Constructing Better Health Background

CBH started life back in 2000 / 2001 when the government announced the Securing Health Together strategy for reducing the incidences of work related health.

The construction industry responded by setting its own targets to reduce ill health, recognising that perhaps like many other industries, the health bit of health and safety was not being given the same attention as safety.

Understanding the reasons for this is relatively simple health is a difficult subject.

Ill health is not immediate, not like an accident. Ill health can take many years to manifest itself and often the worker has left the industry before they fall ill, therefore the connection is never made back to working in the industry. It's not like falling off a piece of scaffolding.

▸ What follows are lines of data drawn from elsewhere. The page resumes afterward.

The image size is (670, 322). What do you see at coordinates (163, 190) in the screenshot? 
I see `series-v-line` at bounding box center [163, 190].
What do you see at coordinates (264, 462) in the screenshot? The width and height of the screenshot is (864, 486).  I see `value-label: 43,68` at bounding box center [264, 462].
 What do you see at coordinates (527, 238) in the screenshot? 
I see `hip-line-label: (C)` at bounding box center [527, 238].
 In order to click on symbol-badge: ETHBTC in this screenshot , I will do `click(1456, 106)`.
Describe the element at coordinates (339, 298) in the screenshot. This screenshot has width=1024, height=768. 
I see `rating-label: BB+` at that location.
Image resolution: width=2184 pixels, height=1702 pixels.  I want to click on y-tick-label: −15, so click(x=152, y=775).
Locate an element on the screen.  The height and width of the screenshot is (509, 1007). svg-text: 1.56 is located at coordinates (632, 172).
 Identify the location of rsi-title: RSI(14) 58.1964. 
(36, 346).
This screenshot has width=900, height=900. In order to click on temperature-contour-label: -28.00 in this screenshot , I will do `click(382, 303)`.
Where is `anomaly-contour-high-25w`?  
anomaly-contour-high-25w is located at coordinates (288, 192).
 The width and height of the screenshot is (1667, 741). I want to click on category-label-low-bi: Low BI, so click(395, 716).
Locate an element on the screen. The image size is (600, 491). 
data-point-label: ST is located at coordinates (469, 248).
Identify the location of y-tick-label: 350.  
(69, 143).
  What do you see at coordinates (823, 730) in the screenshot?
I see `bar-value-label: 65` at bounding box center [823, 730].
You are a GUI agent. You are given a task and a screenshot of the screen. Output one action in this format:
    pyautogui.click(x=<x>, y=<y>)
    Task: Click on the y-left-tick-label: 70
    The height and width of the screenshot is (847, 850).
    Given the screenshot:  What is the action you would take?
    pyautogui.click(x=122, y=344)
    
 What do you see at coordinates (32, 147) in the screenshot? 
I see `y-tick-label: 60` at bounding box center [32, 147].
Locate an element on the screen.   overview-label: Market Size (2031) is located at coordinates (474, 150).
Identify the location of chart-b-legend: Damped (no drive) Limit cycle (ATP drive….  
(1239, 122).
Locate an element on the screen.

  • Health management is something we outsource to the white coat and stethoscope brigade they deal with health don't they?
  • Health is about raised blood pressure and GPs deal with that don't they?
  • We issue noise defenders that stops people going deaf doesn't it?
  • Health is about stopping smoking and eating 5 apples a day isn't it?
  • Asbestos has been banned for years so there is no longer a problem is there?

Health in construction has an even more difficult time, with the complexity of the supply chain structure. The mobility and transience of the industries workforce, the misconception that it will cost huge amounts of money and civil claims will rise off the scale, these all go towards the myth that health is to be place in the too difficult box.

So what did the construction industry do?

It took from 2001 to 2004 to raise the funds from the industry, government and allied trade unions to run a 2 year pilot scheme with the aim of raising awareness of OH issues and to explore the possibility of developing and implementing a national scheme for construction.

Costing £1million the pilot ran in Leicestershire from October 2004 to June 2006, during which time a mobile health unit travelled around sites delivering voluntary health checks to over 1700 workers and OH awareness sessions to over 2500.

Findings from the Pilot make interesting reading, and a full evaluation report is available:

At the end of the pilot in June 2006, the Board of Directors of CBH took a decision based on the findings to spend a further 12 months to develop a national scheme and to put together a business case for its implementation across the construction industry. The national scheme finally emerged as a not-for-profit organisation on August 1st 2007.